EXCERPTED RECORDS below:

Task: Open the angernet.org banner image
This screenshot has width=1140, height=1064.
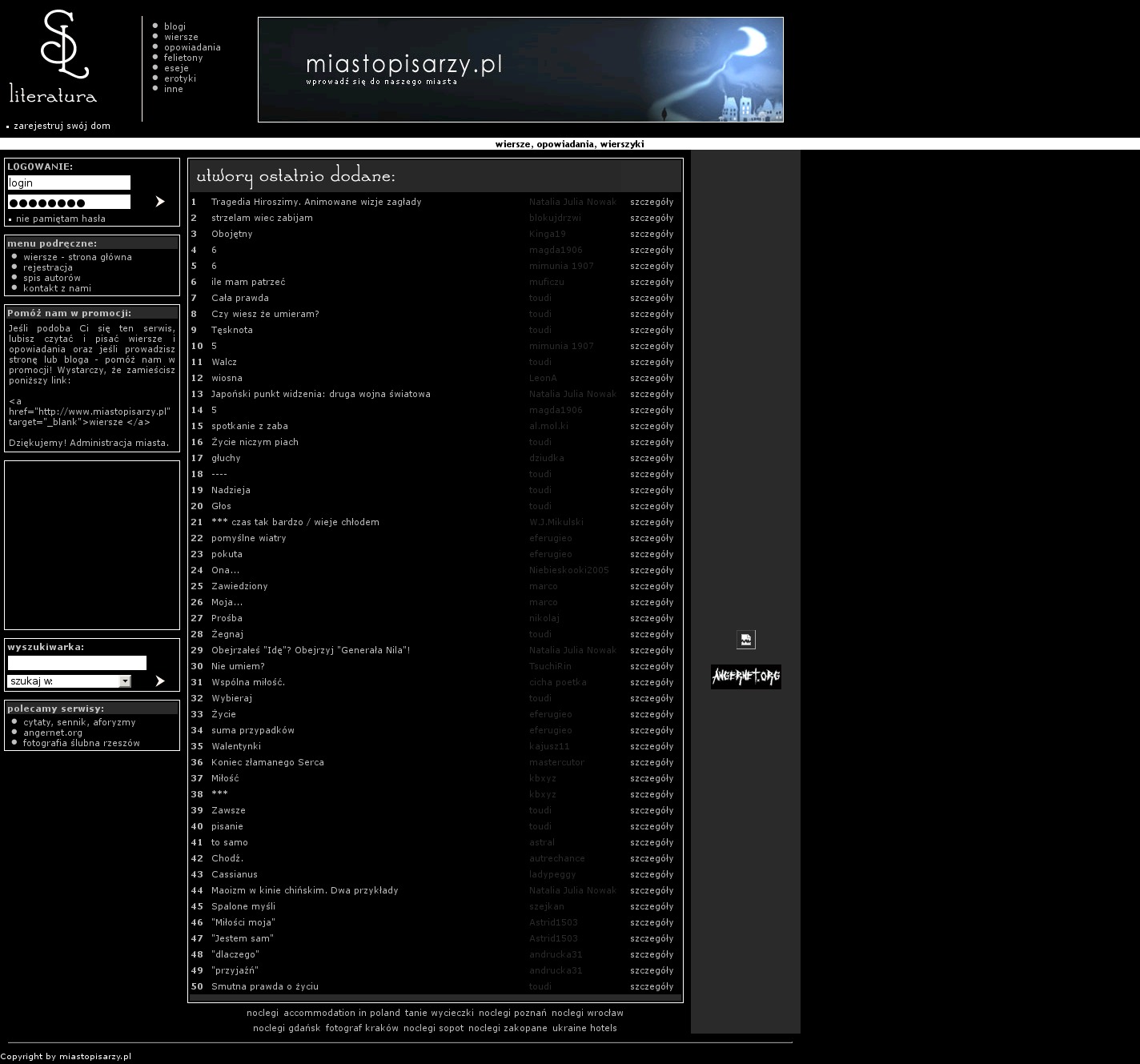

End of EXCERPTED RECORDS.
EXCERPTED RECORDS below:

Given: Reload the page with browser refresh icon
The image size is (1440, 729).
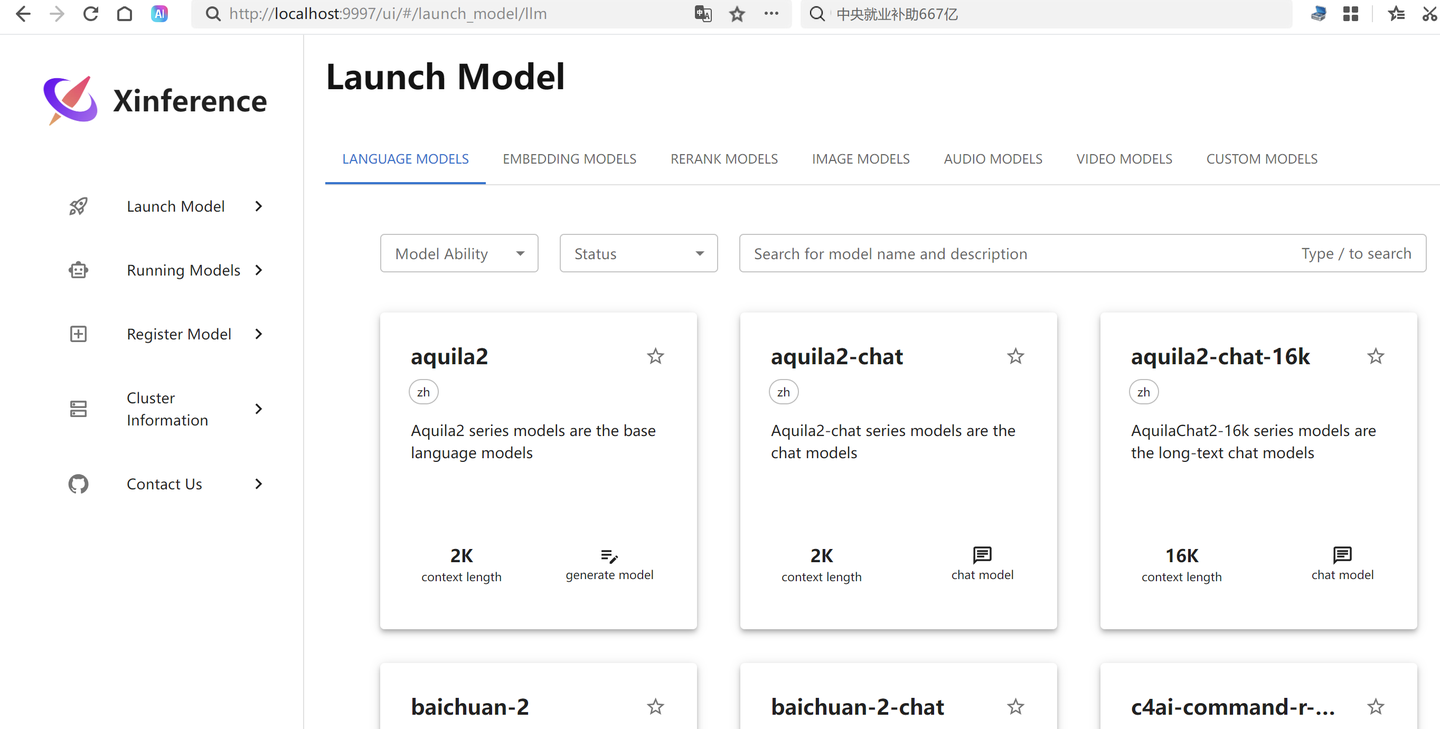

End of EXCERPTED RECORDS.
EXCERPTED RECORDS below:

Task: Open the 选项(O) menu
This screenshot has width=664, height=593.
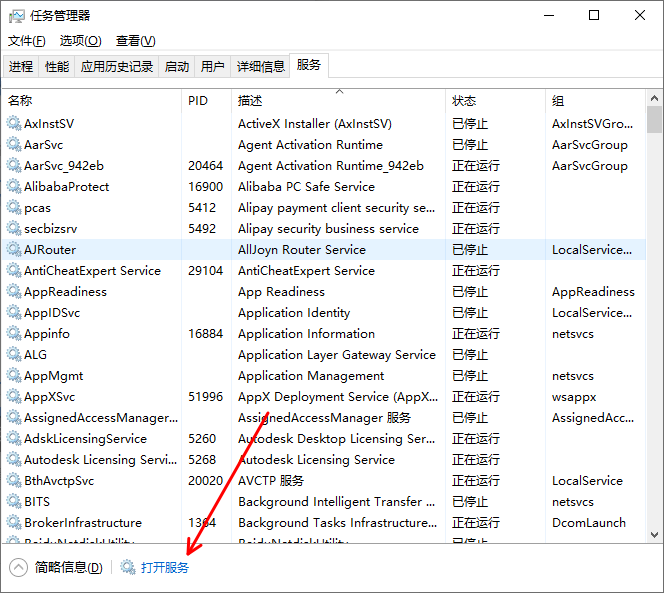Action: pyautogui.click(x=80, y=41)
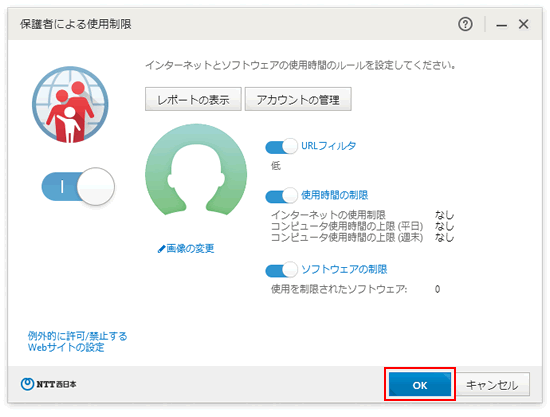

End of EXCERPTED RECORDS.

EXERCISE:
Look back at the entries above. Retype the line with "Task: Open the angernet.org banner image", the line with "This screenshot has width=1140, height=1064.", and all lines in between.

EXERCISE OUTPUT:
Task: Open the angernet.org banner image
This screenshot has width=1140, height=1064.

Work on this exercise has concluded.